The story that inevitably follows being how he stopped being confrontational and didn’t take the risk of telling his boss he was a total ass after he got married. He’d quip his line, how he stood there in the middle of the bank and told his boss off saying ‘If I wasn’t married, I’d make you into the fool you are, lucky enough for your new set of front teeth, I have kids who’ll pay for this.’ In case you were wondering, he was shortly promoted afterwards. Then my father would never fail to add in the little footnote that I should never try that because people are no longer grounded in a sense of morality and I would most probably not only get laid off, but no other place would hire with that mole on my CV just so the asshole could save face. And yes, dad never forget to add in a ‘Don’t try this at home’ when he’s talking to me; he knows I’m nuts enough to try it against every reasonable argument common sense or self preservation may offer.

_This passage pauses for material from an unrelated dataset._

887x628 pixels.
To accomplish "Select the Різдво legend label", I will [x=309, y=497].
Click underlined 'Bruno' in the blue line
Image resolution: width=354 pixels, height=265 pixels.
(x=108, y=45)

He’d always ask me what my dream is, the form of life I’d like to lead, and I’d always say the same thing, an independent life void of attachments and being tied down to a spouse, family or any form of preset agenda or zip code, leading a career that I love doing which doesn’t have to bring in that much money but enough to get me by on my own without tagging me as a kid who can’t pay her own electricity bill and getting evicted for failing to meet the deadline of payment after so many notices. He’d again comment of how much of his father he sees in me, using adjectives like bohemian and existentialist to describe it in retrospect. I’d always ask him what he thinks of it and he’d follow with the usual line of how the striking resemblance I have with his own father is gainsaid by the amazing contradiction I have with my own father, giving a little smile, the one that makes me feel he can see through me more clearly than he can see through the white tea he’s holding; I call it dadoscope. He’d comment on how I always liked it in stock as opposed to his choice of enjoying the tiny luxuries life offers in retail. I always say I get better discounts and he’d retort that his losses are not as paramount to the invested capital.

Then, like every other night, we’d agree to disagree as we drudge on to the things we have to do, cussing at the clock for stealing our time and academia for occupying our heads, only to do it all over again.